The Very Last Caracara in the World

A magical novel about vulnerable man in the wide, wide world

For years, the lonely, tormented doctor, Victor Duval, has been living on a magnificent tropical island. And not by chance, as one will find out. He is the main character in this enchanting tale of love, repression and migration. Unexpected events slowly but surely bring secrets from the past and present to the surface with a fatal outcome for Duval and everyone around him.

The caracara is not only a rapacious falcon; on this island it is also a devastating wind. It heralds approaching doom.

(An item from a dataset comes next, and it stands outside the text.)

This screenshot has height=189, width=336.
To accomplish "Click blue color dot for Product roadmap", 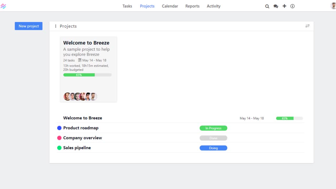I will click(x=59, y=128).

The Belgian Doctor Duval moved to the island paradise years ago. Together with the priest, Coriolan, and the Madame from the coffee house, he involves himself in the destiny of Cassandra, the girl who stands constantly at the waterline since her beloved was lost at sea. She looks out silently over the waves, or evokes all the winds of the island in an intoxicating litany.

Life on the island is abruptly disturbed when not only several whales are washed, but also a number of women and girls who are unable to speak. Are they boat refugees? In the commotion, a hidden past of occupation and repression comes to light: Cassandra is the daughter of Madame and a wanted rebel. When she was born, Duval’s father, a hard-hearted officer in the occupying army, pressurised Madame into giving up her baby. History repeats itself, old scores are settled. The current rulers avenge themselves and Madame, Cassandra and all the women mysteriously lose their lives.

An inconsolable Duval, who turns out to have had a special relationship with Cassandra, wants to leave the island, but is killed in a flying boat accident. All this takes place amidst the glorious light and intense scents and colours bursting from each page.

It would be difficult to surpass the vividness of Verhelst’s prose.

De Standaard

The humanity and compassion of Verhelst’s description of man’s philosophical quest [for a place in the world] is reminiscent of Albert Camus’ The Plague and José Saramago’s The City of the Blind.

De Morgen


De allerlaatste caracara ter wereld (2012). Fiction, 155 pages.